To be eligible for redundancy, a person must be employed continuously by the same employer for 104 weeks.
First ladies do not receive a salary.
However, AKEL members appointed or elected to public positions contribute a sizeable chunk of their monthly salary to the party’s coffers.
Although it is well within her rights, a similar act by a former minister had been criticised by her own husband a couple of years ago.
During a news conference in 2011, Demetris Christofias, boasted that he had scrapped the civil servants’ super privilege of collecting unemployment benefits for six months after their retirement.
He went a step further saying a former minister of the Glafcos Clerides administration had claimed the benefit, something that he found morally reprehensible.
In May, Christofias published his family’s accounts in a bid, as he said, to put paid to ‘malicious rumours’ that members of his family are ultra-rich and that they transferred millions out of the country.
The accounts compared the revenues and expenditures, as well as the assets and liabilities, of Christofias and his wife on December 31, 2007 and December 31, 2012 – roughly the period spanning Christofias’ presidency.
On December 31, 2012 the property of the couple was worth a total €341,901, compared to €315,704 on December 31, 2007. By the end of 2012, however, they owed €200,000, bringing their net worth down to €141,901.
The couple transferred to their son their residential apartment worth €484,980, and spent some €18,000 on their son’s studies.
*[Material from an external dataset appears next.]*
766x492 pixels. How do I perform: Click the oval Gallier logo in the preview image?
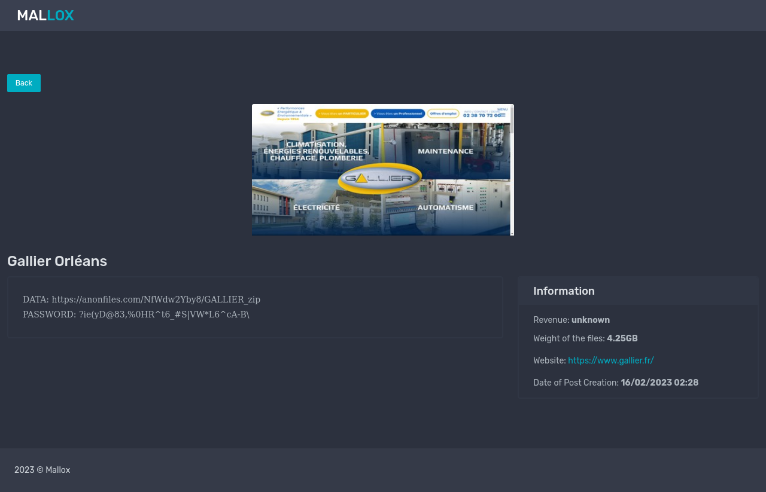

They also gifted €230,000 in cash to their two daughters.
Their total combined earnings during the period in question amounted to €914,336, and expenses to €1,088, 139.
Christofias’ net income (salary minus taxes and contributions to AKEL) at the end of 2012 came to €764,658 for the five years he was president.
His spouse’s net earnings in the same period totalled €149,677 as a member of AKEL’s Central Committee.
In 2010 Christofias collected a little over €46,000 from his provident fund, and in 2012 cashed in a life insurance policy getting some €12,000.